(WORK REQUIRED):
Transcribe all the records exactly and omit any images they hold.

[Stored data]
"""
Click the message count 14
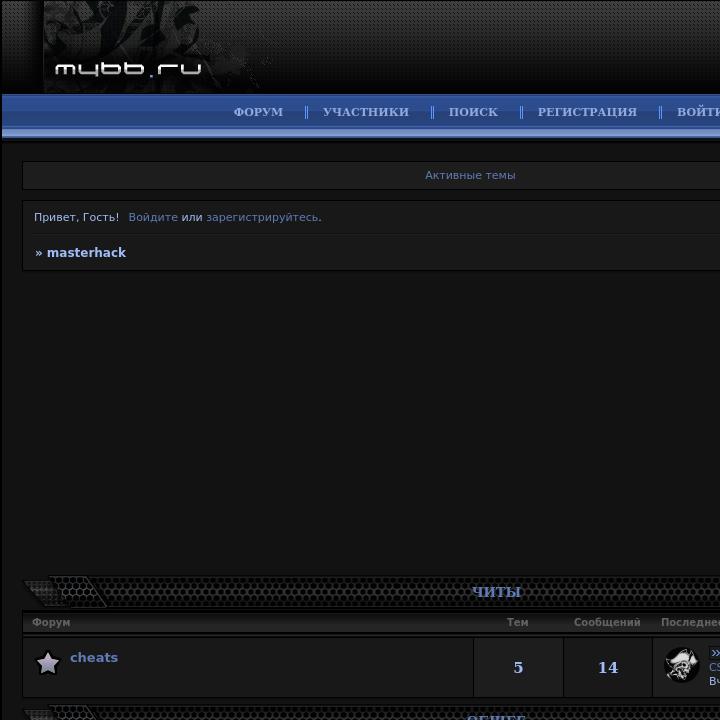 [x=608, y=668]
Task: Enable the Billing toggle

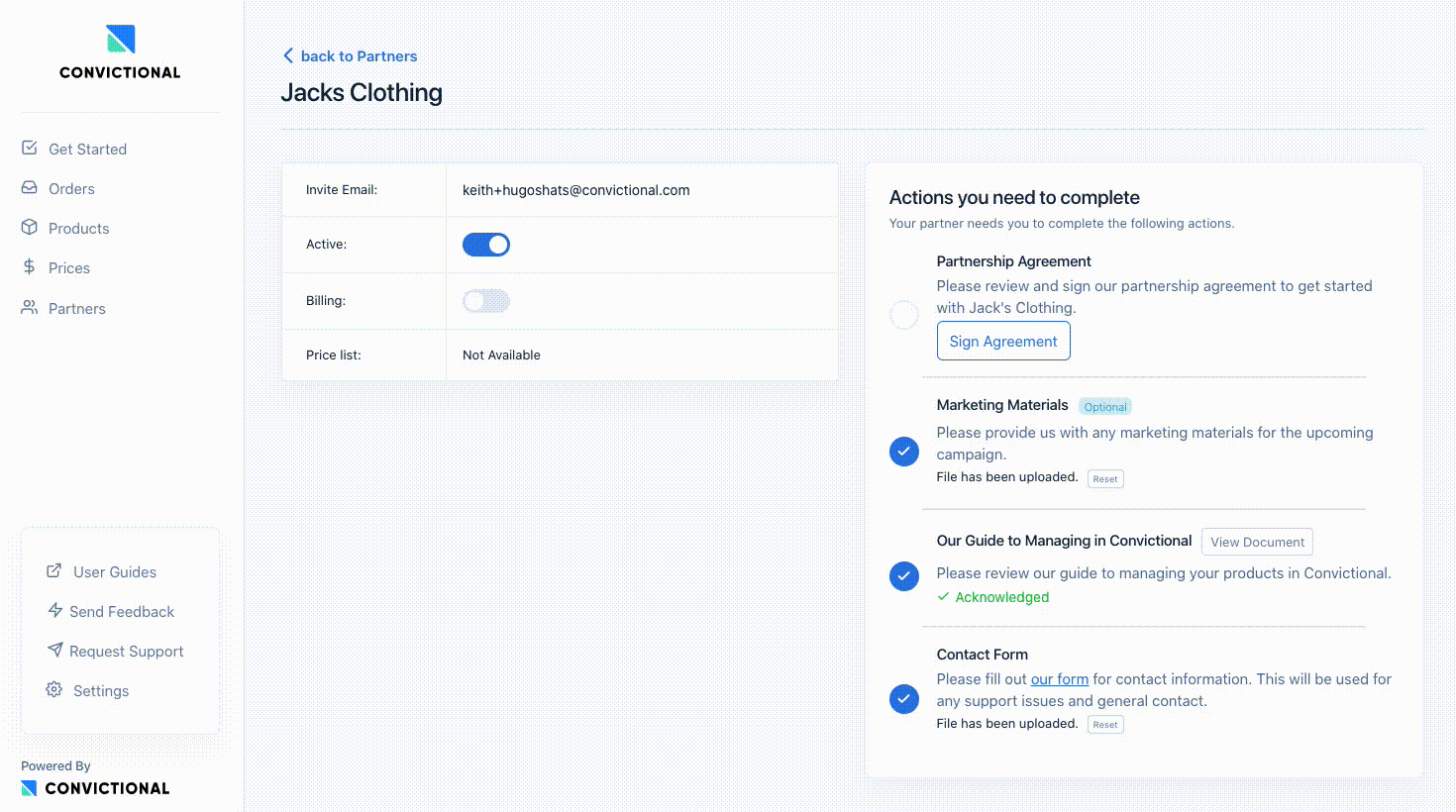Action: point(486,301)
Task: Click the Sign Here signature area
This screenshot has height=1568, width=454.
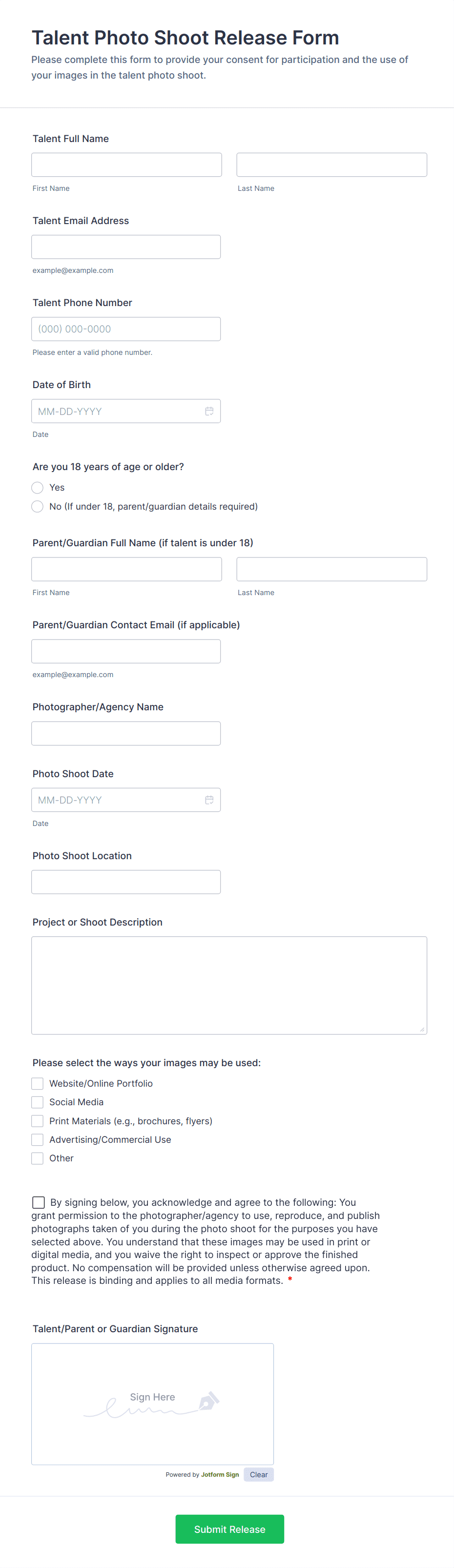Action: 152,1403
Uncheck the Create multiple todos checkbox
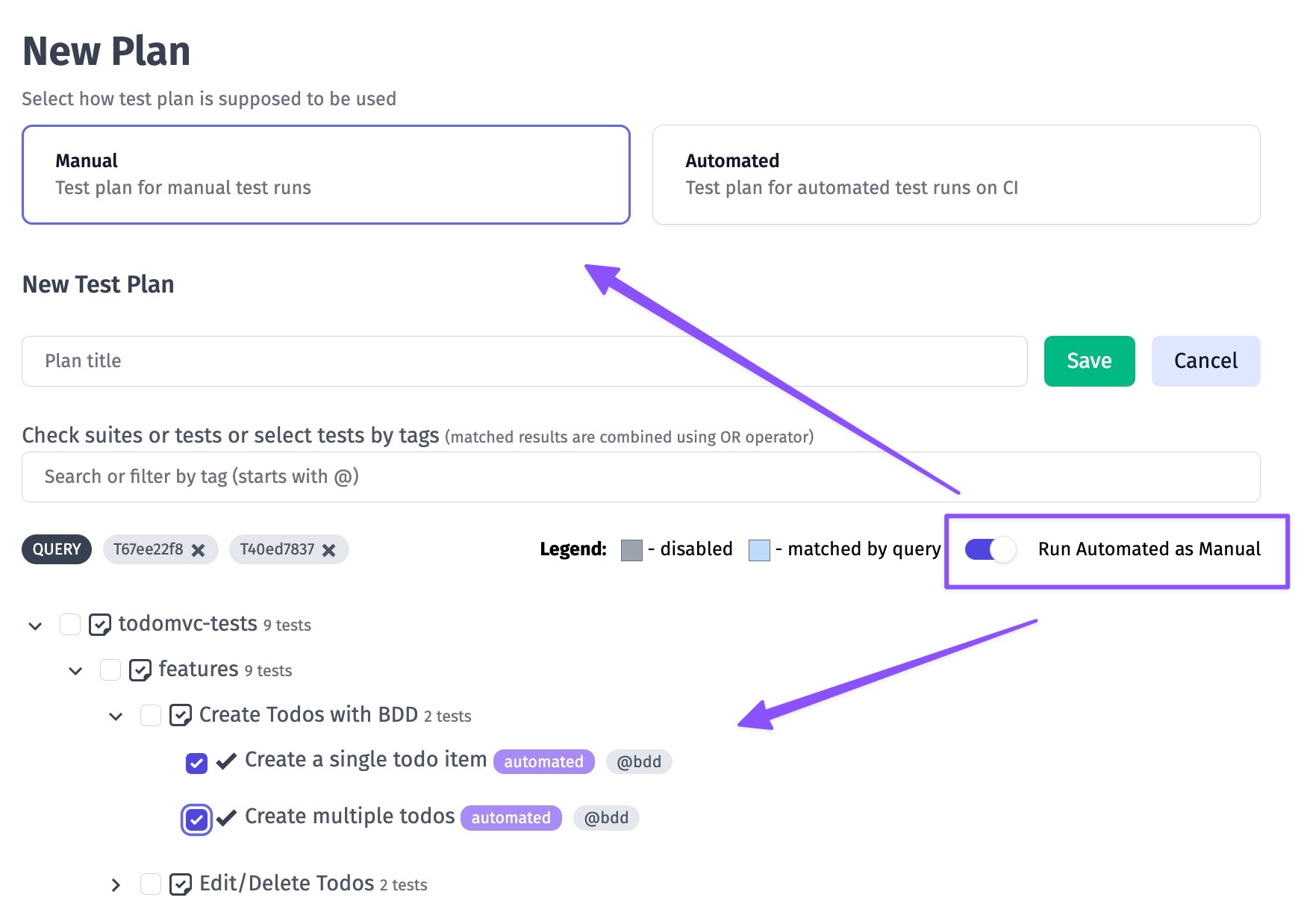This screenshot has width=1304, height=924. 196,820
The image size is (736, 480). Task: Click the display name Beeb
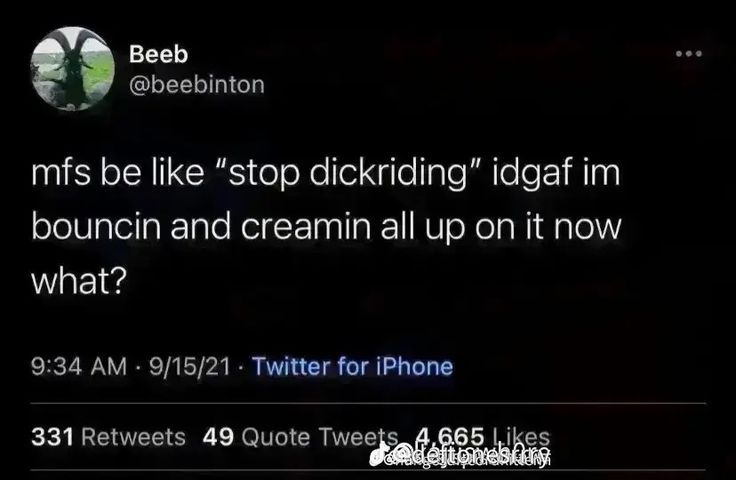tap(158, 54)
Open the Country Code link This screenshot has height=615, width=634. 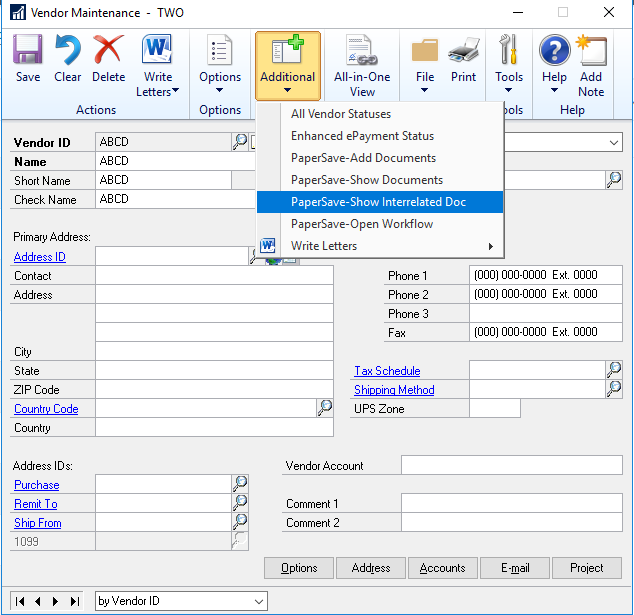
"""
(ANSWER FOR THE TASK):
Click the message count 14
 [x=608, y=668]
Task: Enable the Billing toggle

Action: point(486,301)
Task: Click the Sign Here signature area
This screenshot has height=1568, width=454.
Action: 152,1403
Uncheck the Create multiple todos checkbox
This screenshot has width=1304, height=924. 196,820
The image size is (736, 480). Task: Click the display name Beeb
tap(158, 54)
Open the Country Code link This screenshot has height=615, width=634. 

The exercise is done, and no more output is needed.